Gianna Floyd, a six-year-old girl, has already been placed through the telephone game, of course. Interviewed by Good Morning America about the death of her father, she’s unaware of how exactly he died. She only knows what her mother told her, that he died because he couldn’t breathe. She wants to grow up and be a doctor. She misses him. Her mother misses him too. But didn’t we know that already? Is that something we could fathom? Is she the open casket that will allow George Floyd’s humanity to ring true after all? Is this the news? Because if so, I’m beginning to wonder who it’s for.

 

If when you play the game of telephone with media and countless black bodies, open caskets cradling mutilated corpses, black daughters unaware of what’s taken their father, and videos of executions do not ring clear in your ear. Then maybe media should answer, make it known. Maybe media should stop hiding behind the limp bodies, bitter tears cried, and edited reflections of an unfathered six-year-old girl and call it what it is.

 

Mamie Elizabeth Till-Mobley took a chance on the game, showing her battered child’s body to the world. Would she be relieved to know that America is finally contending with placing lynching as a federal hate crime this year? I wonder if she would find her America anywhere near united today. It’s hard to unite under something you refuse to see and even harder when the facilitators of history refuse to name it.

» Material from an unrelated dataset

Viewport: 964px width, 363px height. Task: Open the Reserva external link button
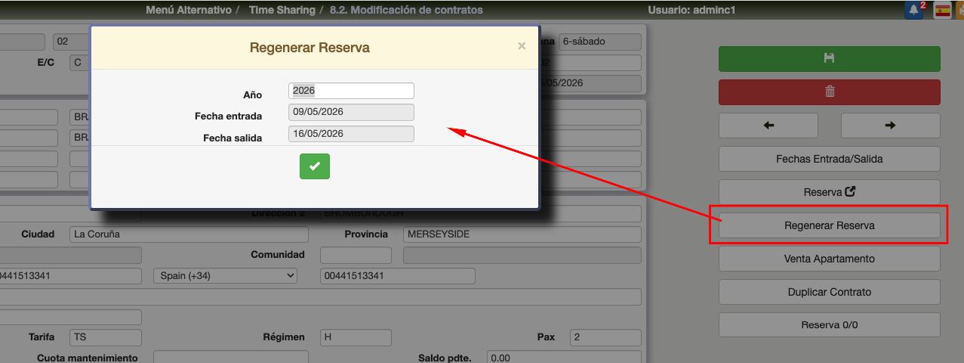[x=829, y=192]
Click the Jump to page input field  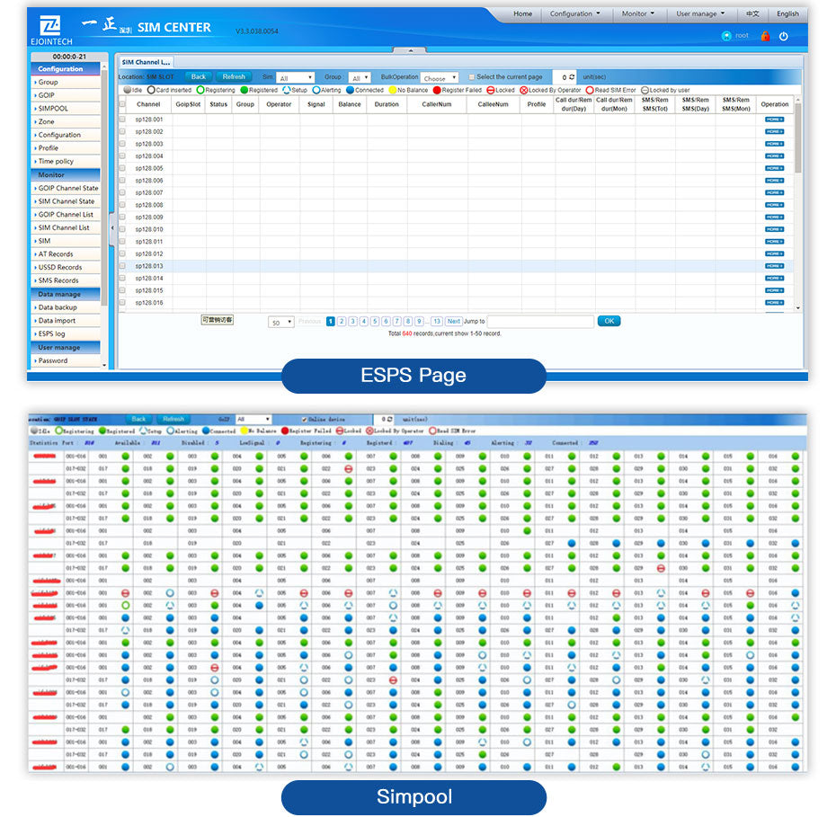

The ability to name and identify is what has made journalism such a pillar of democracy, that when our municipal bodies and institutions refuse to acknowledge a reality, we write back in with bold permanence.

 

It’s not just George Floyd and Derek Chauvin. It’s not just Breonna Taylor and Louisville police. Derrick Scott and Jarred Tipton. Travon Martin and George Zimmerman. Jason Pero and Brock Mrdjenovich. Paul Castaway and Michael Traudt. It was never just Emmet Till and Carolyn Bryant.

 

It gives room to state-sanctioned brutality. It gives breath to women in public spaces putting on emotional performances to 911 in hopes of getting a black girl selling water off the stoop and put a black bird-watcher in his place.

 

“We speak English in this country,” curled around its lips. A key flashes on its hip, that opens cages traumatized children stay because their parents just couldn’t come to America the “right way.” Its the suffocating presence in all these deaths.

 

Its White Supremacy, off its horse, white sheets folded away, and Tiki torches blown out.

 

You don’t believe me? Well, just wait, the bodies are still coming over the telephone, any moment now, though I’m in hopes that George Floyd’s is the last any of us will need for a while.